İlaç sektörü için kritik öneme sahip farmasötik sodyum klorürün (API) Türkiye'de yerli ve milli kaynaklar kullanılarak üretimine önemli katkı sağlaması hedeflenen tesis, yüksek kapasitesinin yanı sıra bünyesinde ileri teknolojileri barındırıyor.

Çankırı ve Kırıkkale'deki kaya tuzu madenlerinden elde edilen ham tuz, söz konusu tesiste ilaç sektörünün ihtiyaç duyduğu en yüksek kalite standartlarında ve GMP (İyi Üretim Uygulamaları-Good Manufacturing Practice) regülasyonu çatısı altında işleniyor.

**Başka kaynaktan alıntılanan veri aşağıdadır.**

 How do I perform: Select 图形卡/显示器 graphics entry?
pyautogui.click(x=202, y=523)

Birinci fazda yıllık 140 bin ton üretim kapasitesine sahip olan tesis, Avrupa'nın en gelişmiş üretim tesislerinden biri olma özelliğiyle de öne çıkıyor.

Şirket, bu tesisle "Türkiye'de ilk kez farmasötik dereceli tuz üretimini GMP standartlarına tam uyumla gerçekleştiren tesis" olma ünvanını kazandı.

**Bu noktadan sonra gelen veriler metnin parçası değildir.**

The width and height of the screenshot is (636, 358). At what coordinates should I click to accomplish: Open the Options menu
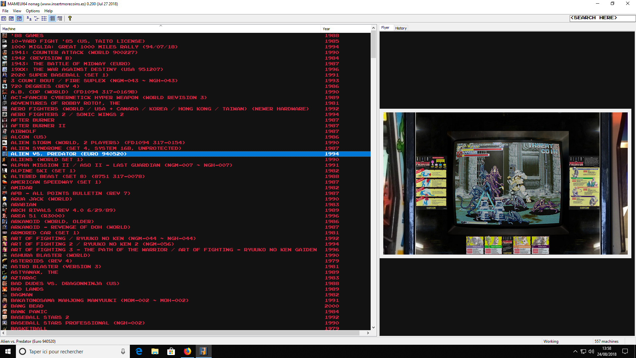click(33, 11)
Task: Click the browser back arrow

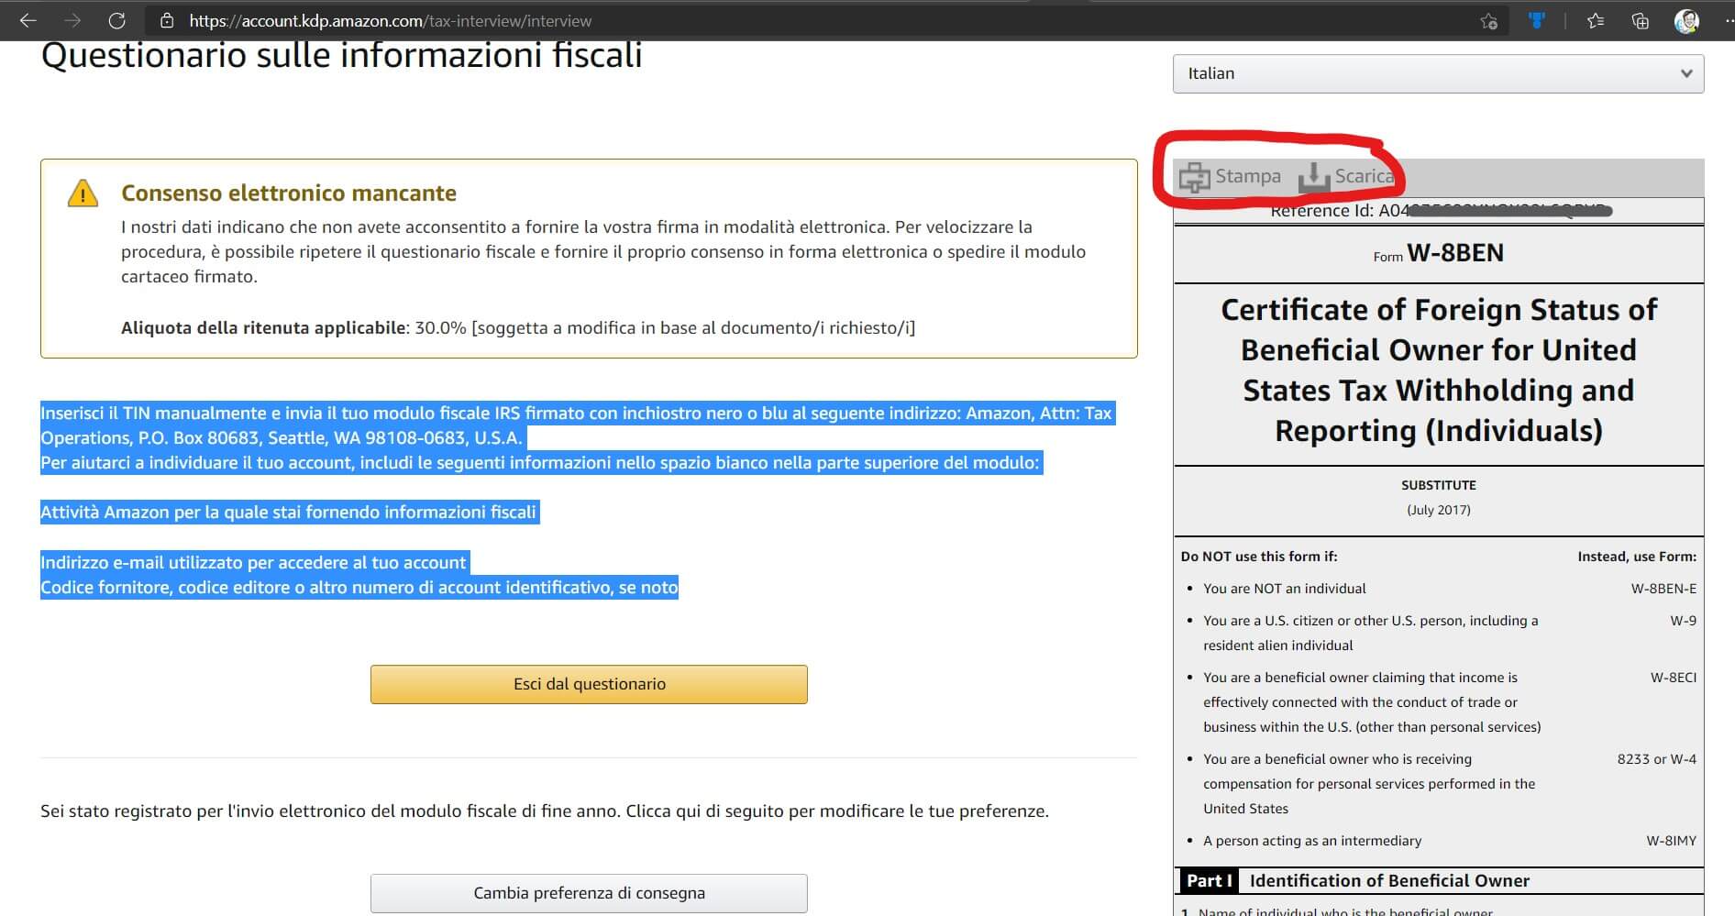Action: point(28,20)
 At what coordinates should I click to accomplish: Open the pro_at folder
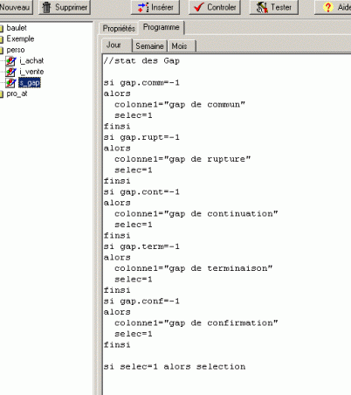coord(2,94)
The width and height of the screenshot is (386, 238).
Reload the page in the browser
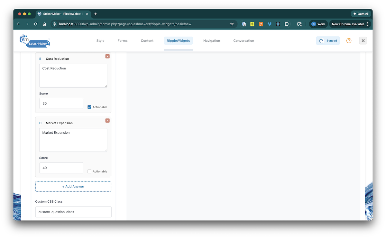(x=36, y=24)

"İhracat konusunda istikrarlı büyüme elde etmek en temel hedefimiz"
Safir Tuz Yönetim Kurulu Başkanı Nihat Özpınar, AA muhabirine yaptığı açıklamada, Safir Tuz'un ülke ekonomisine ve topluma değer katmak üzere 40 yıldır sektöre öncülük ettiğini söyledi.

Özpınar, "2018'de Cumhurbaşkanı Recep Tayyip Erdoğan'ın yatırım seferberliği çağrısı üzerine Kırıkkale'deki işletmemize yatırım kararı aldık. Türkiye'ye istihdam sağlamaya söz verdik ve bu yatırımla bu sözü yerine getirdik." dedi.

Üretimlerinin yarısını ihraç ettiklerini belirten Özpınar, yaklaşık 60 ülkeyle aktif olarak çalıştıklarını dile getirdi.
Özpınar, Avrupa'da, ihracat konusunda istikrarlı büyüme elde etmenin en temel hedefleri olduğunu söyledi.

Türkiye'de sağlık sektörünün giderek büyüdüğünü ve özellikle aktif farmasötik ham maddelere olan ihtiyacın katlanarak arttığını gördüklerini belirten Özpınar, "Biz bu boşluğu gördük ve bunu fırsata çevirmek istedik.

Türkiye'nin bu ham maddeye ulaşmada yüzde 100 ithalata bağımlı olduğunu. Türkiye'nin dışa bağımlılığını sonlandırmak için kendi üretim kapasitemizi değerlendirdik." diye konuştu.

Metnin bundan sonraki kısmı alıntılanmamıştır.